Defense Secretary Chuck Hagel warns against ISIS imminent threat to America
Photo by Mark Wilson/Getty Images

The Islamic State of Iraq and al-Sharm, ISIS -- also known as ISIL, is "beyond anything that we've seen" and "we must prepare for everything." These were the ominous statements expressed by U.S. Defense Secretary Chuck Hagel during an afternoon briefing at the Pentagon on Thursday, Aug. 21.

The briefing, coming just two days after ISIS released a video on Youtube showing the beheading of American journalist James Foley, prompted the Pentagon to disclose that it had failed at a rescue mission in Syria, where James Foley and other American hostages were assumed to be held by ISIS. Secretary Hagel made it clear that the U.S. would not "relent" in its pursuit to rescue those hostages being held by ISIS -- the "sophisticated and well-funded" Islamic terrorist military who pose an "imminent threat" to the U.S.

When referring to the fight against ISIS, Secretary Hagel sternly directed that the U.S. is "very clear-eyed about the challenges ahead," and further expounded that the "U.S. military's involvement," in Iraq, "is not over."

The beheading of American journalist James Foley was an ISIS response to the sustained and continuing U.S. airstrikes over key ISIS' strongholds in Iraq -- the airstrikes have been consistent since Aug. 7, the day President Obama publicly announced its approval. Since its approval, the U.S. military has launched approximately 90 airstrikes against ISIS.

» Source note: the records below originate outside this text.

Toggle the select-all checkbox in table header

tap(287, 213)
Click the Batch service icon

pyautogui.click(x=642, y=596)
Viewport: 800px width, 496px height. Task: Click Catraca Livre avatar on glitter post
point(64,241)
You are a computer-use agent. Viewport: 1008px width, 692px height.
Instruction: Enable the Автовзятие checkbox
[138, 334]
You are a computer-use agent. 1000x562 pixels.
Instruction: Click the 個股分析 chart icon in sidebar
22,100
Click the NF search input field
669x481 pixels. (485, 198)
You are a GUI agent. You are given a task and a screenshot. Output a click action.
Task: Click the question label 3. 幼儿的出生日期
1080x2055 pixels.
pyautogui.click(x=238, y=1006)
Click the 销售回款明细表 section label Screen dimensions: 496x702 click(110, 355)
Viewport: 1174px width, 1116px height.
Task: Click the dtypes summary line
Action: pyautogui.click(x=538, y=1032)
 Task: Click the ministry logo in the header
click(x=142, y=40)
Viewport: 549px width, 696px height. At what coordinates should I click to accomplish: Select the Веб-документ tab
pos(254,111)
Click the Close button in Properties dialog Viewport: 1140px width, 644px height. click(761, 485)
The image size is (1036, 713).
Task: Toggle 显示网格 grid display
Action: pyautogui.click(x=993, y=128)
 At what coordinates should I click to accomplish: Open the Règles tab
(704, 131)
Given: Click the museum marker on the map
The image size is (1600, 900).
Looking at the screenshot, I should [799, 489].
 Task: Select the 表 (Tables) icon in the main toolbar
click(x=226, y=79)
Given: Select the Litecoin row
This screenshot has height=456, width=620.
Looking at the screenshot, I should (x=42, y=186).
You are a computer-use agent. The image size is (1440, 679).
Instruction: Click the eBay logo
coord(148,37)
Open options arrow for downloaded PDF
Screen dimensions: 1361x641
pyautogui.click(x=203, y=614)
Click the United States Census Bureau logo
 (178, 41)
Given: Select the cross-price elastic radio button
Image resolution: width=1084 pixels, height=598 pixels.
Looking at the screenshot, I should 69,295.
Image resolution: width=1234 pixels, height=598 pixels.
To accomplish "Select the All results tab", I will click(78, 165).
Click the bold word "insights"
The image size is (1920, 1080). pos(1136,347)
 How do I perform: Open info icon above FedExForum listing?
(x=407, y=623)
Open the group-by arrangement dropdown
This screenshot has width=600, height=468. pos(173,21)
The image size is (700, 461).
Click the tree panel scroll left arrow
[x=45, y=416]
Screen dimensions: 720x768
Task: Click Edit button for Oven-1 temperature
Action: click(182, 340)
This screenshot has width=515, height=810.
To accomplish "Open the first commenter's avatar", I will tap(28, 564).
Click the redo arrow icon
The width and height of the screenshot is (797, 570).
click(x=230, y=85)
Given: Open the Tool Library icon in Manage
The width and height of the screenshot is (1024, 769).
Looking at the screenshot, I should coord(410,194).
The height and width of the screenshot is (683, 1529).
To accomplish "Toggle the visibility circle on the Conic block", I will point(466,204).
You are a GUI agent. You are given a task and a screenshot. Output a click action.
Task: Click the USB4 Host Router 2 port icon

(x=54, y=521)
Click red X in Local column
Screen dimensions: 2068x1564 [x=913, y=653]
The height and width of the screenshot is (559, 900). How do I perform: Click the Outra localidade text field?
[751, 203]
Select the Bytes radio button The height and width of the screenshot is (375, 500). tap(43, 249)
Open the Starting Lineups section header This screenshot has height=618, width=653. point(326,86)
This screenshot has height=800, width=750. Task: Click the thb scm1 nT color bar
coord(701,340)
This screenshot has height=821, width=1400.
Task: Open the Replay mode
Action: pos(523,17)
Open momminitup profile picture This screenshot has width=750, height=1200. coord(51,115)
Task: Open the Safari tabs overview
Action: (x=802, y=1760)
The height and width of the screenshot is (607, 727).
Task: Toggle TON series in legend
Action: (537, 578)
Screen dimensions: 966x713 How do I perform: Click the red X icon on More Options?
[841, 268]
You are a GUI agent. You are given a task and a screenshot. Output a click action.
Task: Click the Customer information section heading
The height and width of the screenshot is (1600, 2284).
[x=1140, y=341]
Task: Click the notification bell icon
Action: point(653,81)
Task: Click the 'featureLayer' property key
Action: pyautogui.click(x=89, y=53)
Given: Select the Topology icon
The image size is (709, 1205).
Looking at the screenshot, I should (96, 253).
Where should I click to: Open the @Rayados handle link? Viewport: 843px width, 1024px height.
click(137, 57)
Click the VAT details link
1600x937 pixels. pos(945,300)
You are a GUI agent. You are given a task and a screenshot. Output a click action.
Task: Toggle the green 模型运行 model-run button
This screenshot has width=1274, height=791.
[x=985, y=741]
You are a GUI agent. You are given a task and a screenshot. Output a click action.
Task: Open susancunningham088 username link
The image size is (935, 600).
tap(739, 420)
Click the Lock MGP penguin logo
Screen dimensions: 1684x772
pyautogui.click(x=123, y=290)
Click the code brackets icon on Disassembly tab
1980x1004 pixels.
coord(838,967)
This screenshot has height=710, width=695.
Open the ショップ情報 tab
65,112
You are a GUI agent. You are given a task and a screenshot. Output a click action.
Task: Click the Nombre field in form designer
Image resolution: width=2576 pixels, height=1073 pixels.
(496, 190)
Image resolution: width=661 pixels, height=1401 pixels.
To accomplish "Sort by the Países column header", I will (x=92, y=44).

The ISIS militant shown in the James Foley beheading video who performed the execution, demanded that the U.S. discontinue airstrikes, or they will move ahead in executing yet another American journalist identified as Steven Sotloff, who was shown in the video being held by his neck. However, the U.S. ignored ISIS' threat to continue executing American hostages, and hours later after the grim video was released, American fighter jets and drones resumed more airstrike missions against ISIS.

With 748 U.S. forces currently inside Iraq, a proposal on the table to send in another 300 troops and constant U.S. fighter jets and drone airstrikes over Iraq, it is difficult to not perceive these variables as instruments playing the tune of war.

Perceptively, it seems President Obama will soon have no choice but to take over the airwaves from the oval office to address the American people and announce that we are officially at war.